Muitas famílias se assustam quando recebem esse diagnóstico, e muitas vezes se desesperam: a criança se autoflagela, não se faz entender, se agride, bate em seu próprio rosto, bate a cabeça na parede. Muitas crianças não falam, não verbalizam, mas se comunicam e entendem. Familiares contam no dia a dia com constantes desafios e superações. É um aprendizado constante.
O diagnóstico do autismo depende da observação clínica e do comportamento do indivíduo, ao considerar o desenvolvimento motor, psicomotor e social.
Esse transtorno não é diagnosticado através de exames e pode se manifestar de forma leve, moderada e severa. Atualmente são duas linhas de critério para o diagnóstico: déficit de comunicação e interação social e padrão de comportamento repetitivo e/ou estereotipado. Esses dois eixos são fundamentais.
Os sujeitos autistas têm potencialidades, que bem canalizadas farão com que participem socialmente, com relacionamentos e interações. Podem ser alfabetizados, ter rotinas, conhecer cores, números, partes do corpo, isso tudo, mesmo sem falar. Seu aparelho fonador é bem formado, mas não se tem ainda uma lógica para essa falta de comunicação oral. Muitas vezes emitem determinados sons para significar algo ou manifestar uma vontade.
A maior evolução do autista é baseada no afeto.
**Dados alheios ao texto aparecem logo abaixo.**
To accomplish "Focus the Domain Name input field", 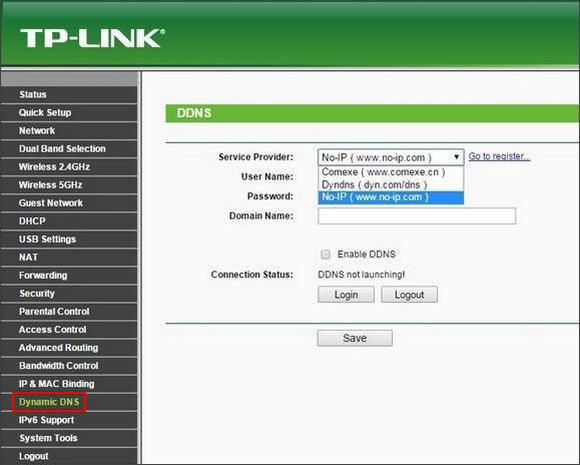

Afeto dos pais, dos professores e esses devem estar preparados para acolher esses sujeitos. Estabelecer com eles uma empatia real, rotinas e combinados, além de considerar a alimentação, que atualmente está sendo estudada, pois é fator de melhora. Essa alimentação deve ser isenta de caseínas, glúten e soja, pois essa dieta promove alterações cerebrais que diminuem a euforia e a agressividade.
A psicoterapia se faz importante para os sujeitos autistas, sejam crianças ou adultos, que deverão ter um cérebro bem nutrido, sem problemas gastrointestinais ou toxicidade, elementos que prejudicam a comunicação cerebral. Portanto, a alimentação é fundamental.
Importante se faz perceber que estamos todos juntos, falantes, ouvintes, silenciosos, numa relação de troca afetiva que dá sentido às nossas existências.
E também lembrarmos que somos todos iguais nas diferenças.